Nearly six years ago our hearts were shattered and our souls were shaken as news broke of the 20 young children and six adult staff members killed at Sandy Hook Elementary School during the deadliest school shooting in U.S. history.
Few issues are as politically polarizing or emotionally charged as guns. This time, I and my fellow Starbucks teammates, where I was the head of global corporate communications, felt connected. That’s because one of those victims was Lauren Rousseau — a 30 year-old substitute teacher and a part-time barista at the nearby Starbucks in Danbury, Connecticut.
Despite tear-filled pleas for gun law reform from President Obama, Sandy Hook victims’ family members and others, little changed. While we tried to do our small part at Starbucks by respectfully requesting, not demanding, that our customers not bring their firearms into Starbucks stores, the public outcry for action quickly receded.

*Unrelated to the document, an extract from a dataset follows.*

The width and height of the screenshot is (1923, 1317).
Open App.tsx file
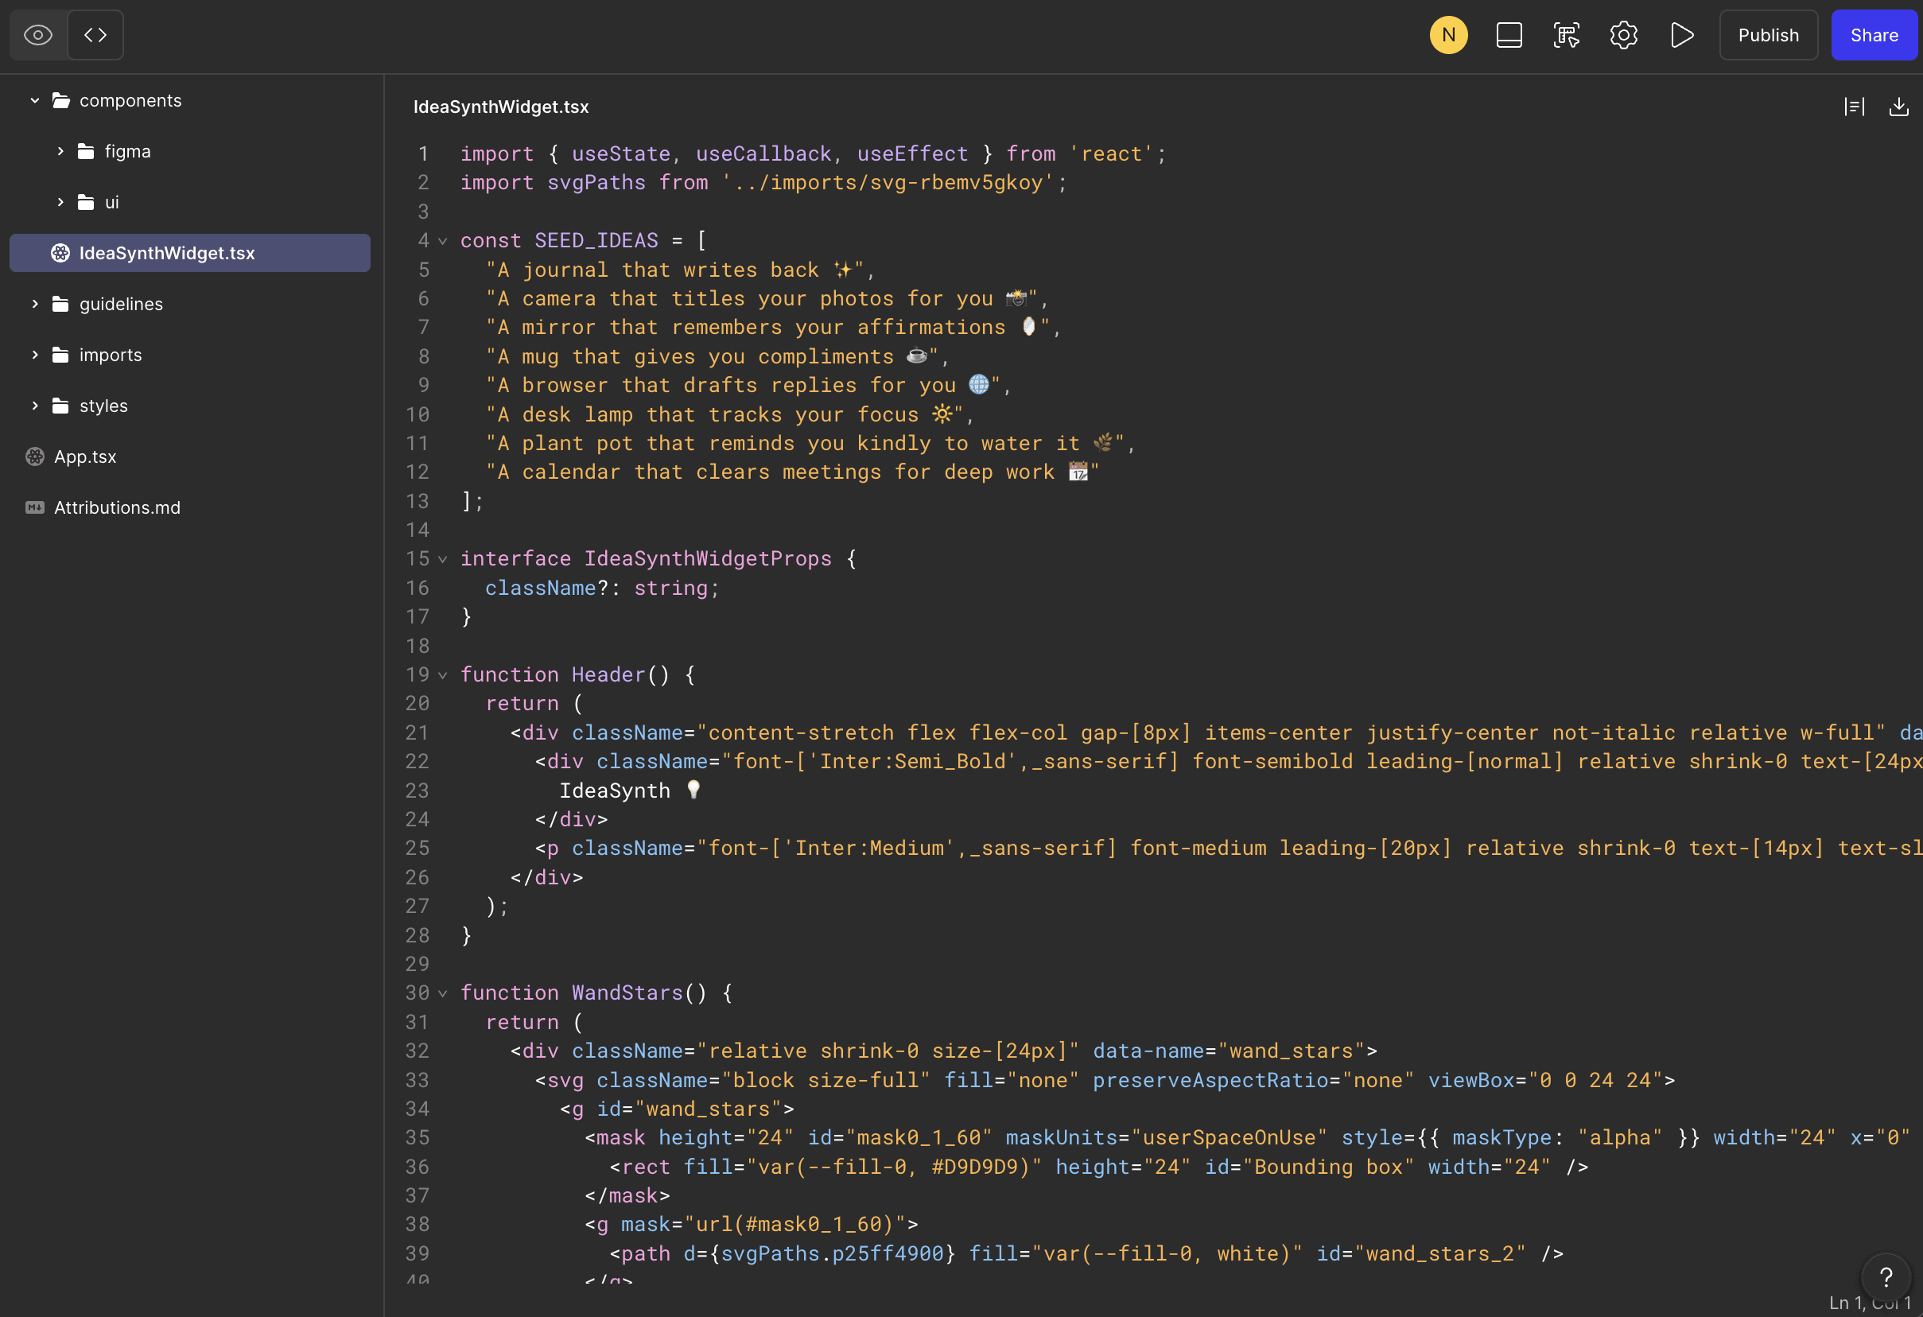pos(84,457)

But the response to last February’s shooting massacre at Marjory Stoneman Douglas High School in Parkland, Florida, where 17 students and faculty were killed, has given gun law reform advocates hope. Unlike Sandy Hook, the Parkland survivors have catalyzed, galvanized and mobilize an anti-gun violence crusade unlike anything we’ve seen. Teenagers with a cause harnessing the power of social media with a raw, unfiltered voice and an unstoppable bias for action is a potent combination.
Along the way, their #NeverAgain movement inspired millions of like-minded Americans to march in Washington and in cities across the country, and orchestrated a 17-minute student walkout on middle school and high school campuses nationwide. It has also nudged more than a dozen companies to cut ties with the National Rifle Association (including Delta Airlines, Hertz and MetLife) and to take a more aggressive stance on gun control (including Dick’s Sporting Goods, Walmart and Levi Strauss).

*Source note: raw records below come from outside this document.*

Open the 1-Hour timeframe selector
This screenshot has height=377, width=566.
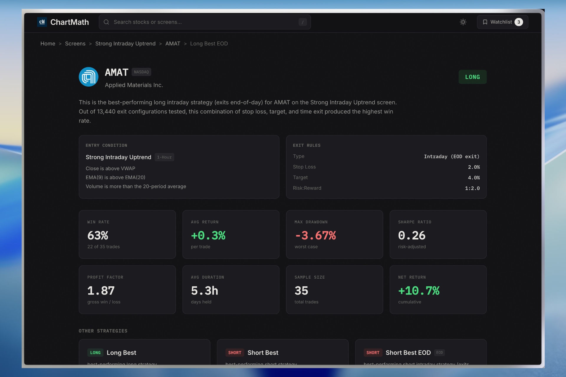pos(164,157)

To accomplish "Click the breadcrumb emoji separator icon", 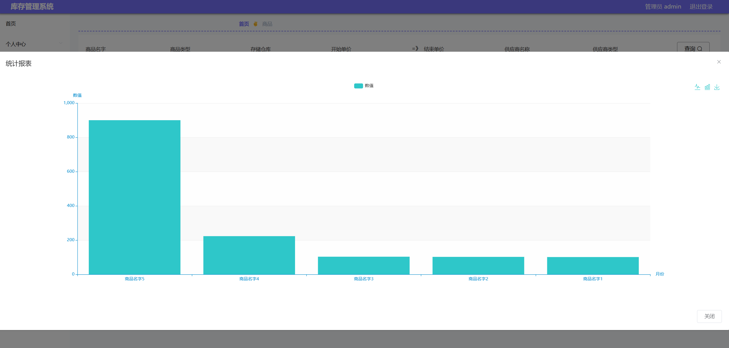I will pyautogui.click(x=255, y=24).
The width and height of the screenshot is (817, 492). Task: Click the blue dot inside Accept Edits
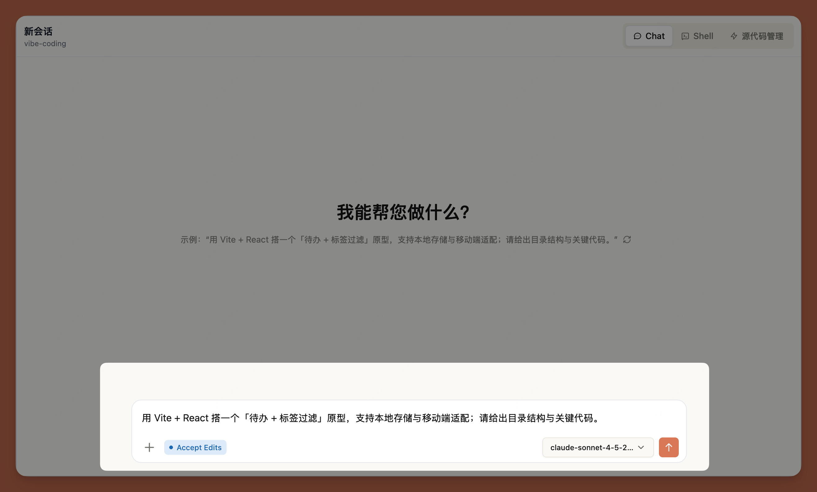point(171,447)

Dick’s Sporting Goods CEO Edward Stack put it this way during a CNN interview a few days after the Parkland tragedy: “Our hearts went out to those kids and their parents. Everyone talks about thoughts and prayers going out to them. That’s great but that ;doesn’t do anything. We felt we needed to take a stand.” And in September, Levi Strauss CEO Chip Bergh declared in a Fortune Op-Ed, “While taking a stand can be unpopular with some, doing nothing is no longer an option.”

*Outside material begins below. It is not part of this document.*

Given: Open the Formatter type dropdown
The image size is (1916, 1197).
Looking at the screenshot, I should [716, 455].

Indeed, it will be years, even decades, before we know the depth of the mark that the student-led #NeverAgain movement will make on reducing gun violence. In the meantime, there are four important leadership virtues we can take away from these future political, community and business leaders and the companies that are following their lead:
- People buy our products. They buy into our purpose.
- Authenticity is the new advocacy.
- Non-influencers are the new influencers.
- Courage is contagious.
#NeverAgain may not have the deepest pockets or the most sophisticated lobbying apparatus, but it has a courageous grit fueling its cause that can’t be bought. A courageous grit that may very well become the most valuable currency of our time — for businesses and leaders of all stripes and those of us who advise them.